Abstract
Nonpoliovirus enteroviruses cause a variety of diseases that are common in young children and adults. The “gold standard” for laboratory diagnosis of enteroviruses is cell culture isolation, followed by serotype identification by neutralization assay. These procedures are time-consuming and expensive. Rapid serotype identification of enteroviruses is important in differentiating nonpoliovirus enterovirus pathogens from vaccine strain polioviruses that can be shed for some time after vaccination. In the present investigation, we evaluated a rapid method for serotype identification of enteroviruses by indirect immunofluorescence assay (IFA) using commercially available monoclonal antibodies for polioviruses, coxsackieviruses type B, and six serotypes of commonly circulating echoviruses. Of 291 isolates of enteroviruses included in the study, 95 were polioviruses and 196 were nonpoliovirus enteroviruses. Two hundred thirty-four of these (38 polioviruses and 196 nonpoliovirus enteroviruses) were consecutively grown in the laboratory over a 5-year period. IFA identified the serotypes of 74% of the consecutive isolates and 71% of all enterovirus isolates by yielding a positive staining result. The levels of agreement in the identification of the enterovirus group between IFA and neutralization tests were 92% for consecutively grown isolates and 85% for all enterovirus isolates. The sensitivity of the IFA for the detection of viruses for which specific monoclonal antibodies were applied was 73% for polioviruses, 85% for coxsackieviruses type B, and 94% for echoviruses. Specificity was near 100% for polioviruses and coxsackieviruses type B and 94% for echoviruses. We conclude that IFA can be helpful as a preliminary test for serotype identification of enteroviruses. The results are most accurate when the test identifies the isolate as a poliovirus.
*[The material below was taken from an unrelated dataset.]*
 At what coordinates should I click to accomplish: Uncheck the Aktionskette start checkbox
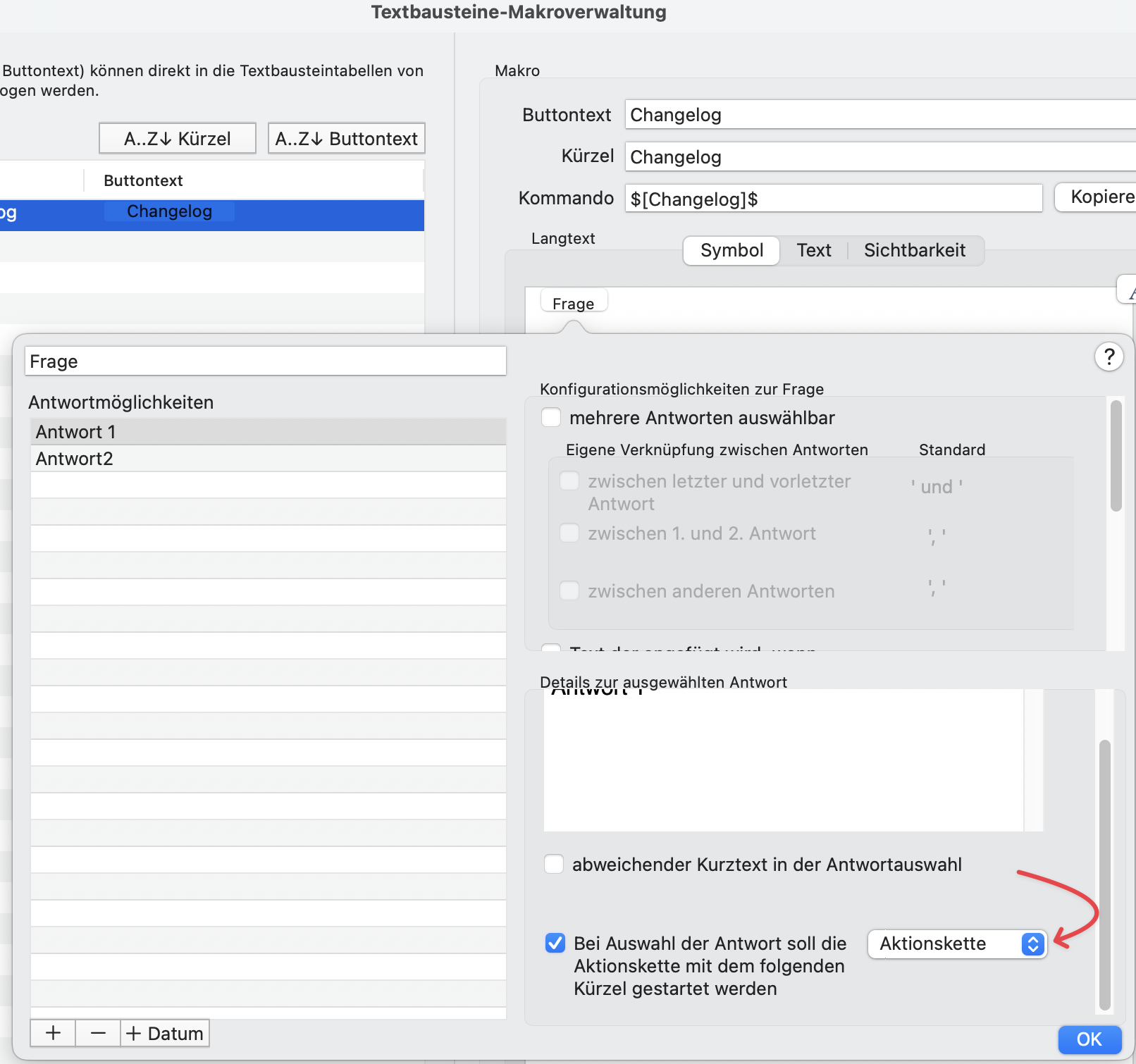click(555, 943)
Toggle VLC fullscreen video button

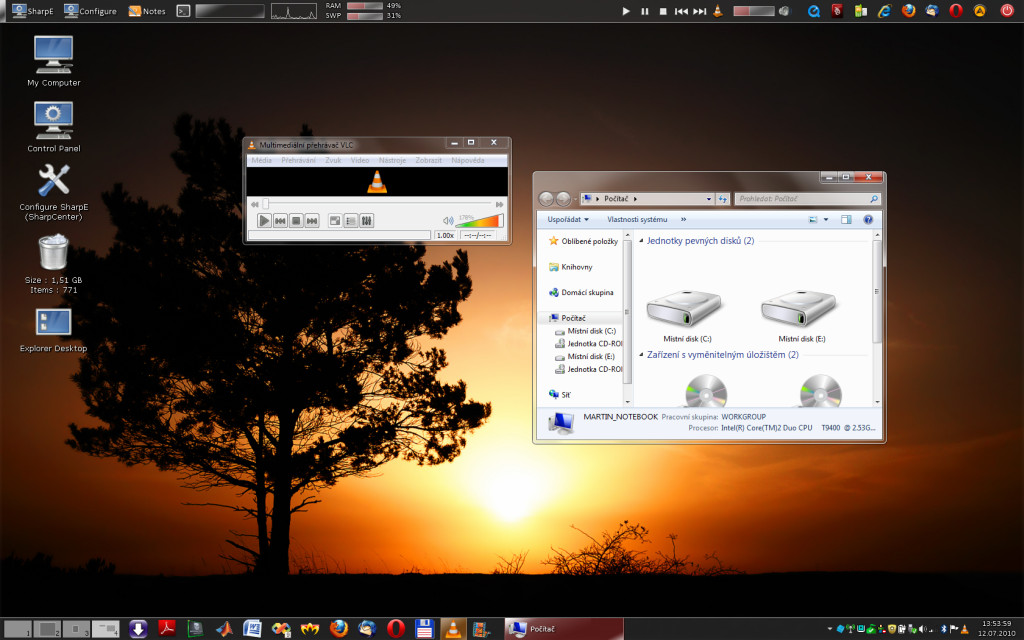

Nonpoliovirus enterovirus infections are a major cause of acute febrile illness in infants and young children, aseptic meningitis, respiratory tract diseases, including otitis media, and infections of numerous other organ systems (3, 7, 9, 16). The “gold standard” for the diagnosis of enterovirus infections is culture of the virus from specimens such as throat swabs, nasopharyngeal secretions, rectal swabs, or cerebrospinal fluids. Enteroviruses can be isolated from clinical specimens relatively rapidly: 42% of cultures yield a positive result within 3 days, and 85% of cultures yield a positive result within 7 days (5). It has been shown that early identification of enterovirus infection can affect patient management, for example, by allowing early withdrawal of antibiotics and early discharge (4, 6, 21). However, the cytopathic effect seen in enterovirus-positive cell cultures prior to serotype designation does not differentiate whether the virus is a poliovirus or nonpoliovirus enterovirus serotype. This differentiation is very important, especially when the affected child belongs to an age group to whom oral poliovirus vaccines are usually administered. In oral poliovirus vaccine recipients, the virus persists in the throat for 1 to 3 weeks and is excreted in the feces for 1 to 6 weeks or longer (15). Therefore, a positive culture for enteroviruses from these sites does not indicate enterovirus disease unless it is confirmed by serotyping results.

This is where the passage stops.